Australian opener Matthew Hayden announced retirement from international cricket this week. A prolific run-getter for his team, Hayden had been going through a lean phase in his career in the past few months. His performance against India and South Africa was not at par with his standards and might have forced him to consider retirement.
Matthew Hayden’s more often than not intimidated the opposition’s bowling attack with his towering personality. A left-hand batsman ‘Haydos‘ as he was popularly called by his teammates proved to be a reliable opening batsman in both forms of the game. Along with Justin Langer, he featured in many century partnerships, partnerships which won the side many matches and made the Australian side an ‘invincible juggernaut‘!

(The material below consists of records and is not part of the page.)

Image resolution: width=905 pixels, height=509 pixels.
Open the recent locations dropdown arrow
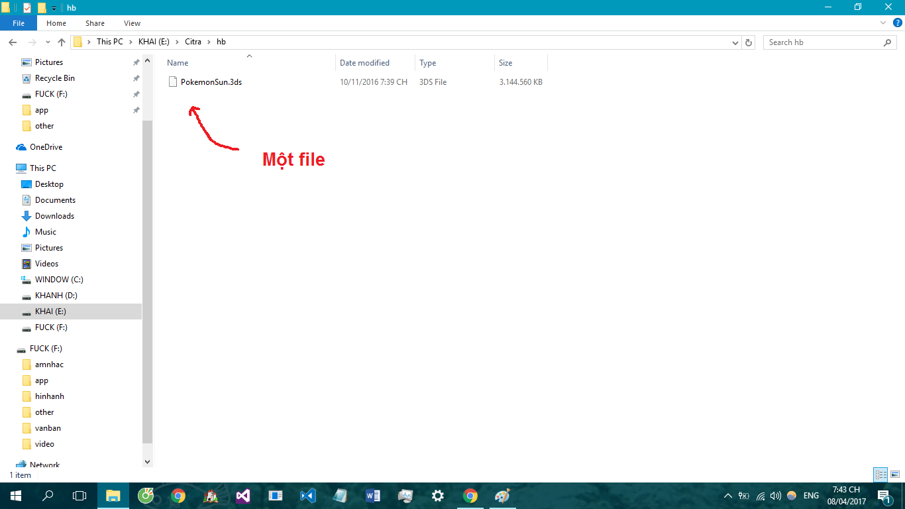[x=46, y=42]
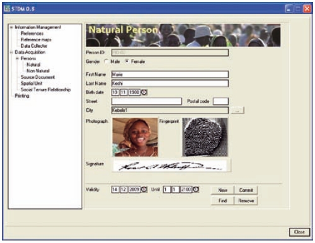This screenshot has height=243, width=315.
Task: Collapse the Persons tree node
Action: [x=18, y=59]
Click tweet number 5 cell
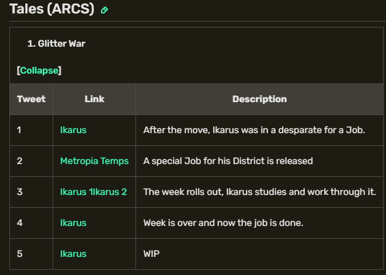This screenshot has width=386, height=275. (x=19, y=253)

His Goliath-like stature enabled him to make good use of the crease. He could power the ball to any part of the field without much effort. Despite being an effective opener, more often than not, his innings was overshadowed by his partner Gilchrist’s blitzkrieg. Matthew Hayden not only played strokes from the crease, but he could also walk down the wicket to the bowlers and clear the boundary with ease.
Hayden made a mark in the international scene in Australia’s tour of India in which he amassed runs in plenty. His sweep shots brought headache to the Indian spinners who found it difficult to mesmerize this southpaw. He scored big centuries in different parts of the world against oppositions such as England. His temperament to play long innings and concentrate hard came in handy in his test career. A good fielder in the slip cordon, Hayden proved to be a belligerent batsman in the one day format of the game too. Along with Adam Gilchrist, he scored tons of runs as an opener. It had become customary to watch a batsman getting out ‘caught Hayden bowled McGrath’!

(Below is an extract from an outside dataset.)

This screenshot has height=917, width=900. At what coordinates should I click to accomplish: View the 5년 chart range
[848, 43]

Not only was he in news for his on the field endeavors, his off the field antiques and controversies too brought him considerable limelight. He was an integral part of the near-invincible squad comprising the likes of Warne, McGrath, and Gilchrist which might have made the going a little easy for him as a player. But nevertheless, he did score runs when the team needed it and for the same reason, his absence would be felt for sure in the side.